### What to work on
Look for the line that has "[Toggle navigation menu] (11, 66)" in the material below; please repeat it and every line after it, exactly, up to and including the line that has "Arts & Culture (26, 2408)", and nothing else.

═══ Data for this exercise

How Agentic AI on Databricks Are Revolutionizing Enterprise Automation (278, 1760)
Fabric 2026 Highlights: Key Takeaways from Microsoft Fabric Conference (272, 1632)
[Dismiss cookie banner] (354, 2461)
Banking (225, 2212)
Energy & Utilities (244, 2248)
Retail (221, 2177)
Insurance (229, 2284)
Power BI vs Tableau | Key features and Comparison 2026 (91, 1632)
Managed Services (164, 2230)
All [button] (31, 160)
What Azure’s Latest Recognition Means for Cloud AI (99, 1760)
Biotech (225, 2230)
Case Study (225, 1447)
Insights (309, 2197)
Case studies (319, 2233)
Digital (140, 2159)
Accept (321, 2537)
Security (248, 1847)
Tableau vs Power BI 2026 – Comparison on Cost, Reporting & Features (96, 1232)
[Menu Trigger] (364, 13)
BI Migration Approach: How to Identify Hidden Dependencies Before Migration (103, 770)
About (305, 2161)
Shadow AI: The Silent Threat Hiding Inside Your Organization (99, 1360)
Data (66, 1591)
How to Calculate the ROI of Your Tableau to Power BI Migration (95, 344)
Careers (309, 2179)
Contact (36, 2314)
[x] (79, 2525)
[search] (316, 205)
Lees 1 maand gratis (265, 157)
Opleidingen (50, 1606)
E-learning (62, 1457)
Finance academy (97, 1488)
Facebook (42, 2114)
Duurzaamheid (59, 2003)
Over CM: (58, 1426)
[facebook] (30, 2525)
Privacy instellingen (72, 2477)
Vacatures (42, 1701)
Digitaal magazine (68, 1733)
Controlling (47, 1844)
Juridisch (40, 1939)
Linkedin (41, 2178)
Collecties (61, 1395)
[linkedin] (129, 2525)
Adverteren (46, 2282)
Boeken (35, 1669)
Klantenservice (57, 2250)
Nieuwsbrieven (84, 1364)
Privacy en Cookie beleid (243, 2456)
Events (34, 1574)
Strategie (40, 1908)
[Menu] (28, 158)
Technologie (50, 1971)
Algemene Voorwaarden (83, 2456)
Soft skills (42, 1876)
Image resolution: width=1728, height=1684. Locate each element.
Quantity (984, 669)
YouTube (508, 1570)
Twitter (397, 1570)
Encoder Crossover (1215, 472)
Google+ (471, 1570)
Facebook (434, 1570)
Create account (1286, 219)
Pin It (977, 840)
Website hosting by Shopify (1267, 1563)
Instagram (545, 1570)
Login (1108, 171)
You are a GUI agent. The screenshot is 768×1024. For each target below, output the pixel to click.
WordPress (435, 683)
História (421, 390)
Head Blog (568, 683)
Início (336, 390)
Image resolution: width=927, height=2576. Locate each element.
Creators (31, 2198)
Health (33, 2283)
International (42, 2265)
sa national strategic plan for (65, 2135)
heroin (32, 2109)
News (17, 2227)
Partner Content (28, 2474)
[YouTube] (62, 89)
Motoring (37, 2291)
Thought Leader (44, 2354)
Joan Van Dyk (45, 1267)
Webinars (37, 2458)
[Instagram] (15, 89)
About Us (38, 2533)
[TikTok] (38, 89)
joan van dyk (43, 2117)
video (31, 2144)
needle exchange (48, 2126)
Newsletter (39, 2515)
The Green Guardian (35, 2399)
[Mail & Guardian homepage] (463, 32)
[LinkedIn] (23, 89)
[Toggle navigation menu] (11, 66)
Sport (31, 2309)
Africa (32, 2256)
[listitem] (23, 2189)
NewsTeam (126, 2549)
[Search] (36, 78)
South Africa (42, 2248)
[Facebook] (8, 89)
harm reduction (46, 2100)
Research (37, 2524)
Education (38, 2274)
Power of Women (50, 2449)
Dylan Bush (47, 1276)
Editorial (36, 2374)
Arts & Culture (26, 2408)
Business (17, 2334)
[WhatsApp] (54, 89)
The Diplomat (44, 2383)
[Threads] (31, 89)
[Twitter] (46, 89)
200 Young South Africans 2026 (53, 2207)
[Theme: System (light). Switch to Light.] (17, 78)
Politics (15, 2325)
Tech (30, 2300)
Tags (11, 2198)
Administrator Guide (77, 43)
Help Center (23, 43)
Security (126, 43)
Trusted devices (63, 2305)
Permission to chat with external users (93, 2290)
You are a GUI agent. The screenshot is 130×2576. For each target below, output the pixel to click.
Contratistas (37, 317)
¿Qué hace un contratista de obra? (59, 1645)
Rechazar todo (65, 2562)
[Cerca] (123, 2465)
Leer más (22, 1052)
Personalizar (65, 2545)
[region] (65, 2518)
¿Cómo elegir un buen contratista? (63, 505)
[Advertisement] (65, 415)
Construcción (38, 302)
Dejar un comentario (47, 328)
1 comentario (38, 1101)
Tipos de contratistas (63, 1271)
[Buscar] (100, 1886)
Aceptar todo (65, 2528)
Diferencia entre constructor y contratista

══════

### Result for this exercise
[Toggle navigation menu] (11, 66)
Sport (31, 2309)
Africa (32, 2256)
[listitem] (23, 2189)
NewsTeam (126, 2549)
[Search] (36, 78)
South Africa (42, 2248)
[Facebook] (8, 89)
harm reduction (46, 2100)
Research (37, 2524)
Education (38, 2274)
Power of Women (50, 2449)
Dylan Bush (47, 1276)
Editorial (36, 2374)
Arts & Culture (26, 2408)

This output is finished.